Some years ago, an aeronautical friend retiring from his situation decided
he’d like to get into the “drones” field, and was looking for a point of
entry. Some of us suggested that he concentrate on counter-drone
technology. He didn’t, but is happily working on flying machines in
another way. Maybe it would be generally helpful if some talented folks
wanting to get into robotics found a way to apply those talents in
developing counter-smart-robot technology.. Item: For no particular reason, it recently seemed like a good idea to find out where the word “tabloid” came from. We’ve used the term for years, referring the small format newspaper. The word seemed be related to “tablet.” Are we talking about a pill…a small slate…what?
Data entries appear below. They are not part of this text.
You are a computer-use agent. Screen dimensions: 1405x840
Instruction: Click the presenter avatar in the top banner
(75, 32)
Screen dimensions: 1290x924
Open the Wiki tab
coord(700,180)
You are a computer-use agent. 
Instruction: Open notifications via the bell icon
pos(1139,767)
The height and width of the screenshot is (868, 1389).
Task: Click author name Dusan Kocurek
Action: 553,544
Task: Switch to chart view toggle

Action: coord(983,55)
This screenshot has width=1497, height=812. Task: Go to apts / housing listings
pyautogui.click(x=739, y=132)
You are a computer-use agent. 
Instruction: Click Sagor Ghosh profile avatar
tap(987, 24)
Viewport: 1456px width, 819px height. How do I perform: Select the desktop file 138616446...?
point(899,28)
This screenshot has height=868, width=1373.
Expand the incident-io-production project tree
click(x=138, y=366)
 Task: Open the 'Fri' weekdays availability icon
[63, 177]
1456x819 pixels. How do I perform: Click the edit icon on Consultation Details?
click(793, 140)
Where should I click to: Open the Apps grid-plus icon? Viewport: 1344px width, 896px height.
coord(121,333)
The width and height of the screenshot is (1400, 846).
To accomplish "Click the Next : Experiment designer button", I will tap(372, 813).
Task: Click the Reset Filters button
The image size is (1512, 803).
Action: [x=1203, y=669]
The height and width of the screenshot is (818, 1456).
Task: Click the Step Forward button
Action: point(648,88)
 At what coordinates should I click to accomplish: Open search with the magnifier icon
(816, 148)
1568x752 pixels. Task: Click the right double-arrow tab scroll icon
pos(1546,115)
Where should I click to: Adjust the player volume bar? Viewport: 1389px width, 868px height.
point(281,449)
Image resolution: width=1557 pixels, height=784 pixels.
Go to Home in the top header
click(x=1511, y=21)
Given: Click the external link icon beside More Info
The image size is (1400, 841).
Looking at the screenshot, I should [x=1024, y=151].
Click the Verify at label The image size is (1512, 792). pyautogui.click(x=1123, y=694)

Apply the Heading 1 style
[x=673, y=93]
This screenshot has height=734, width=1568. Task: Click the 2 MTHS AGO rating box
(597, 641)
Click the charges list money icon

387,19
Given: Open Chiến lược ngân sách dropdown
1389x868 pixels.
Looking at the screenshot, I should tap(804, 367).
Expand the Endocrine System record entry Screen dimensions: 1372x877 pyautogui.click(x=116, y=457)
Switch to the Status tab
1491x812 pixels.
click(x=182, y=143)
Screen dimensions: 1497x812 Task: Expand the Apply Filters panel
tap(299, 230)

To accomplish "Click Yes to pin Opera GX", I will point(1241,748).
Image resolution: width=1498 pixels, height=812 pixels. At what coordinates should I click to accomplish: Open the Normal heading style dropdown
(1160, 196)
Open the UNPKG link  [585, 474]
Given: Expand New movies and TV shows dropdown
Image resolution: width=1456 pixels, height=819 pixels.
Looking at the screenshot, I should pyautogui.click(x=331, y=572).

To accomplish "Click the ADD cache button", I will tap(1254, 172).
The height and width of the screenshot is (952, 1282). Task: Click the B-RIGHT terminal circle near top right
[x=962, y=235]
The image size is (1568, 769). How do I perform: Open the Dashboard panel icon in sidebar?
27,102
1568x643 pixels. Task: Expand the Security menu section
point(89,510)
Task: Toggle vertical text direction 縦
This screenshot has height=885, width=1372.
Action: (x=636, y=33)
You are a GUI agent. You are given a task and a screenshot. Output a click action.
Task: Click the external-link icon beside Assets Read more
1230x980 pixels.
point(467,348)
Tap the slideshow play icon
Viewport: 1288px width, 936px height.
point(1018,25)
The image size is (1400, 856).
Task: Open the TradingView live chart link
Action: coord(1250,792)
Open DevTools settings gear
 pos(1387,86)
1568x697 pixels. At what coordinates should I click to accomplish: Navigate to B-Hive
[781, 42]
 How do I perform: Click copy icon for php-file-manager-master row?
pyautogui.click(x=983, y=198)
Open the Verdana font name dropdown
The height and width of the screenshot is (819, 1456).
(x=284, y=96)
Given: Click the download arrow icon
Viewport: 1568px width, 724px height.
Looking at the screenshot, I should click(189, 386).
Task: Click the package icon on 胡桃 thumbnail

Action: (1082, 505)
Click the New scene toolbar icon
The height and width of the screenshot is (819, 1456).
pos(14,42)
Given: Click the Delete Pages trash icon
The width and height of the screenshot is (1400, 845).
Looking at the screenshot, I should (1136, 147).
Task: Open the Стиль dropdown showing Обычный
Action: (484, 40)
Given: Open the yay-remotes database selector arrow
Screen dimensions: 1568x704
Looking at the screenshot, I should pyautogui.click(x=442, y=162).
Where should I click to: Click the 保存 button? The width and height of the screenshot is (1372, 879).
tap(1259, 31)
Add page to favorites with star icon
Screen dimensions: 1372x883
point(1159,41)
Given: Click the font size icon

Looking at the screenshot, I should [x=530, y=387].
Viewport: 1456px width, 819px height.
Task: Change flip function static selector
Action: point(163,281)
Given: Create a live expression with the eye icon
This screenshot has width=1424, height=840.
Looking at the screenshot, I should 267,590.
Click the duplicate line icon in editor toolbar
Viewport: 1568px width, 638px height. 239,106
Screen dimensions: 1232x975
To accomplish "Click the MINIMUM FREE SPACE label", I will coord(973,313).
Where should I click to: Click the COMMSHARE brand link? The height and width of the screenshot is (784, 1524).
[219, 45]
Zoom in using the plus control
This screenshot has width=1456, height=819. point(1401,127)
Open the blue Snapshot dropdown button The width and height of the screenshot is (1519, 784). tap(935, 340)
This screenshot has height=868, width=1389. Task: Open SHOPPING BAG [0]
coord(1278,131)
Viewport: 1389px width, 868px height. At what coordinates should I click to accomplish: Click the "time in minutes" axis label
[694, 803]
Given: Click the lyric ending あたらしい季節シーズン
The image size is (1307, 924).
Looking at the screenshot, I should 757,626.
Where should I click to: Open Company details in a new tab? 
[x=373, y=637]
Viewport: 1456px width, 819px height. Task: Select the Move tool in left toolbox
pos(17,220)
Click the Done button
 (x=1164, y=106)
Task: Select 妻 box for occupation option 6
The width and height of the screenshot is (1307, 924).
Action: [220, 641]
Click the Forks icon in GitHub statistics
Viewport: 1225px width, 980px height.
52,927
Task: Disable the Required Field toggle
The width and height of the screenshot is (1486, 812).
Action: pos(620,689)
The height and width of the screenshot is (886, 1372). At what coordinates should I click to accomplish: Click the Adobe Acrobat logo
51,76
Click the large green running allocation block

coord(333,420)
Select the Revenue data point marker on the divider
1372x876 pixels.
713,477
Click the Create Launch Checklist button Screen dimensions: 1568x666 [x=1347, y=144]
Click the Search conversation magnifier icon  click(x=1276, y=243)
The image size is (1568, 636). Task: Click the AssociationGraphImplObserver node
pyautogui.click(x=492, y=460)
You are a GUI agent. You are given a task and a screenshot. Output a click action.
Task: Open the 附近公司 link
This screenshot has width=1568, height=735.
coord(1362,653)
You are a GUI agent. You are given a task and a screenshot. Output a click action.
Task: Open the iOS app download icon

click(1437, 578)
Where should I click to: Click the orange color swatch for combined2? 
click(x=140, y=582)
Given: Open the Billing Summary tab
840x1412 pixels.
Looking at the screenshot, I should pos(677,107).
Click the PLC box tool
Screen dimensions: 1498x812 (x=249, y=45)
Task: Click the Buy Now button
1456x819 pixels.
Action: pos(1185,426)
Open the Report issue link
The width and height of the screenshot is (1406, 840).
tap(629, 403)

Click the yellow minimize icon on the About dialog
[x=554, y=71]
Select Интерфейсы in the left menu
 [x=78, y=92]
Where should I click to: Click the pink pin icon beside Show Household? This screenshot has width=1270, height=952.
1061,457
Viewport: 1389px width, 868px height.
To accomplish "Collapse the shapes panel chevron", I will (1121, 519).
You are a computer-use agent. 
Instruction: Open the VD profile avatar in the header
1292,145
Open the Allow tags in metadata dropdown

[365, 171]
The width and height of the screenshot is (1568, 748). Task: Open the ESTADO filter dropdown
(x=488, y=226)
It turns out that “Tabloid” was originally a trademark, dating from 1891 that did indeed relate to compressed pills. The association of the term with stories of crime, violence, and scandal seems just to be coincidental. The publishers of the early small-sized newspapers competed with their large-format rivals by sensationalizing most everything they reported on. They didn’t originate yellow journalism, but they have pretty much specialized in it, hence “the tabloid press.” Item: The term “solar
power” in this era automatically brings to mind shiny panels (probably too
dusty) that convert energy from the sun into useful electricity…but people
have been using mirrors and lenses to focus the sun’s energy where it’s
wanted to heat things up…indeed, sometimes vaporize materials with that heat.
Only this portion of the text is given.